Я возненавидела себя, стоило мне произнести эти слова. Обычно я не сплетничаю, но некая внутренняя сила внезапно заставила меня выплюнуть фрагмент информации, как автомат выплевывает билеты.

Считается ли, что я автоматически ниже по статусу, чем ван Арк, потому что я новенькая? Я очень надеялась, что нет.

– Нет, – ответила она. – Но я об этом слышала. Это уж точно!

Я ничего не сказала. Я давно научилась использовать молчание в целях добычи информации. Или я держала рот на замке, потому что мне до сих пор было нехорошо от тоски по дому? Никогда я этого не узнаю.

Но каковы бы ни были причины, я прикусила язык.

И это подействовало. Ван Арк не смогла совладать с желанием поделиться своими познаниями.

– Ходит слух, что мисс Фолторн обнаружила в «Эдит Клейвелл» тебя, стоящую над трупом, и Коллингсвуд в истерике. Я же говорила, тут о тебе наслышаны. А теперь поторопись, пока с нас не содрали шкуру и не нашили из нее ботинок.

Глава 5

Пока мы шли по темному коридору, который вел от черного входа в большой зал, звонок прозвенел еще раз.

– О черт, – прошептала ван Арк посреди неожиданной тишины, последовавшей за звонком. – Теперь нам влетит. Занесут в черный список.

– В черный список? – переспросила я. Коллингсвуд тоже использовала этот термин, но я до сих пор не понимала, что он означает, хотя должна признаться, звучит он невесело. Мне привиделось, как нас измажут ваксой – как викария покрасили для роли Отелло на приходском спектакле. Довольно серьезное наказание за дурацкое опоздание.

И тут зазвонил другой звонок: на этот раз ближе и тише.

– Это дверной звонок, – сказала ван Арк.

Как иногда случается, когда оказываешься в стесненных обстоятельствах, судьба подкинула еще один шанс, и я им воспользовалась.

Вместо того чтобы следовать за ван Арк, я метнулась в вестибюль и открыла дверь.

Там стоял высокий стройный мужчина, еще не успевший отнять палец от звонка. У него были длинное лицо и длинные пальцы средневекового святого и тело бегуна.

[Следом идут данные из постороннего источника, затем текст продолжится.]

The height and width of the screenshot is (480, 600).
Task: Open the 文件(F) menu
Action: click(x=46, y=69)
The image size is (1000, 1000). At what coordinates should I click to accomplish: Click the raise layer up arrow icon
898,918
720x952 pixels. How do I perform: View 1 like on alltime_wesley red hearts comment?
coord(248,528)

Рядом с ним с решительным видом, расставив ноги и заложив руки за спину, стоял мужчина помоложе, коренастый, одетый в синюю форму. С тем же успехом он мог бы написать «ПОМОЩНИК» у себя на лбу несмываемыми чернилами.

– Да? – произнесла я, беря на себя инициативу.

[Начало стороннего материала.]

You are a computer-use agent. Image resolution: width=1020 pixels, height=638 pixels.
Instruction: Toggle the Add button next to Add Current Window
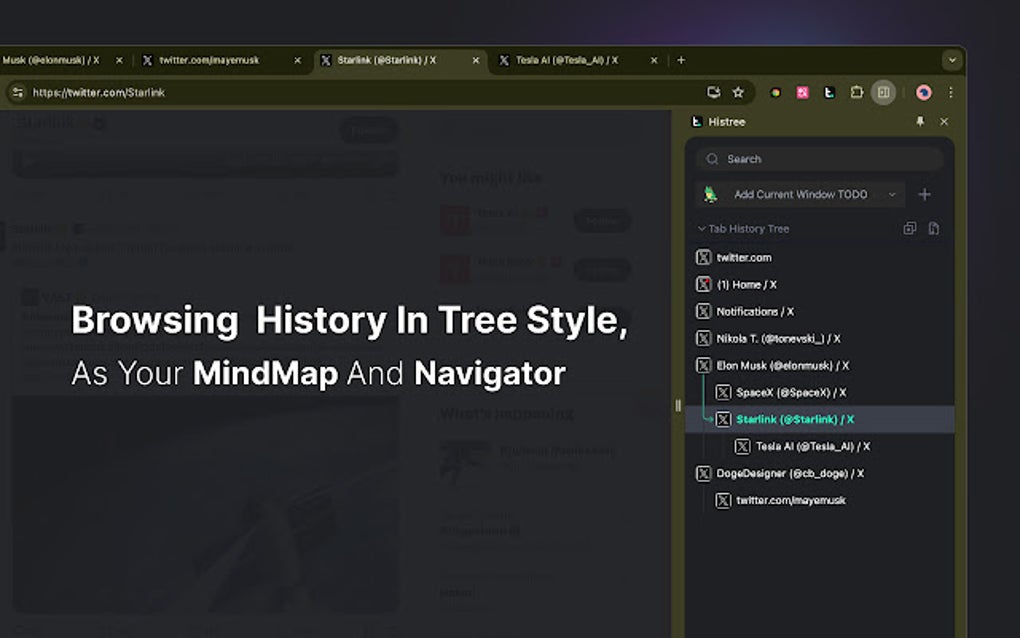(925, 194)
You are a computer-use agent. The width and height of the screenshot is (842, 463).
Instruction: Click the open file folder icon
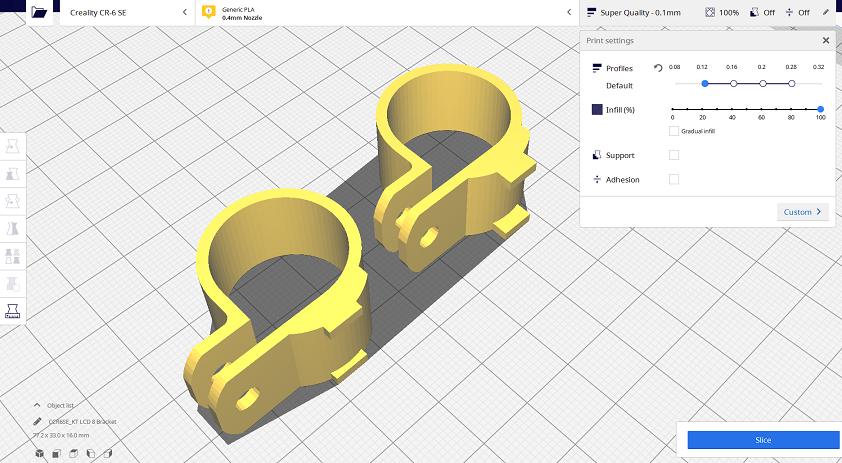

Ван Арк за моей спиной шумно вздохнула от моей наглости.

– Мисс Фолторн, – сказал средневековый святой. Я уже поняла, что он немногословен. Прямо как Гэри Купер.

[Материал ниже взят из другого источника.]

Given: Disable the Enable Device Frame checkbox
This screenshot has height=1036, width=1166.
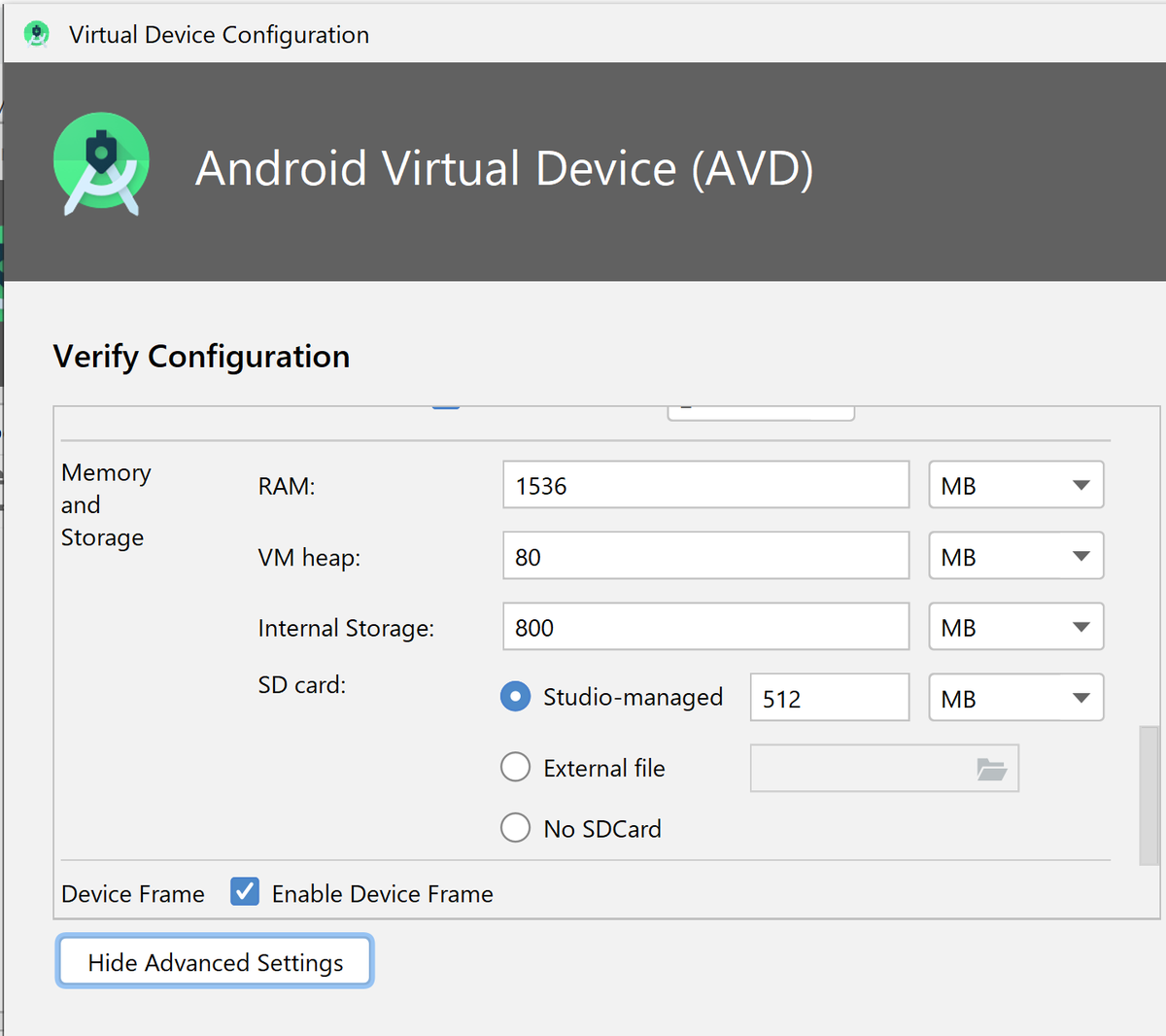Looking at the screenshot, I should point(244,891).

– А! – воскликнула я. – Должно быть, вы из полиции.

Это, конечно же, глупая реплика, но при этом очень правильная.

Высокий мужчина почти неохотно кивнул.

– Верно, – отозвался он.

Да, из него слова лишнего не выдавишь.

– Я Флавия де Люс, – представилась я, протягивая руку. – А вы?

– Инспектор Грейвенхерст.

– А, – сказала я, как будто ожидала, что его будут звать именно так.

Он быстро, но уверенно пожал мне руку. Я заметила, как одновременно он окидывает меня взглядом.

– А это сержант…. – продолжила я, пользуясь своим шансом.

Наверняка правая рука инспектора – какой-нибудь сержант.

– Ла Белль, – ответил сержант, не поправляя меня.

– Я передам мисс Фолторн, что вы желаете ее видеть, – сказала я.

Инспектор кивнул, входя и осматривая вестибюль с острым интересом, вбирая каждую деталь своим пронзительным взглядом.

Мне уже нравился этот человек.

– Кстати, – бросила я вскользь, поворачиваясь к нему спиной, – это я обнаружила труп.

Это не совсем правда, но это моя единственная возможность оказаться в деле. Я совладала с сильным желанием объявить, что это не первый мой труп и что на самом деле трупы – моя визитная карточка.

Однако скромность возобладала.

Инспектор сразу же просиял.

– Правда? – переспросил он, и моя симпатия к нему усилилась. Какая жалость, что он не принадлежит к легендарной Королевской канадской конной полиции. Это было бы просто идеально, но вряд ли это его вина. Его рост наверняка превышает какие-нибудь дурацкие сомнительные требования.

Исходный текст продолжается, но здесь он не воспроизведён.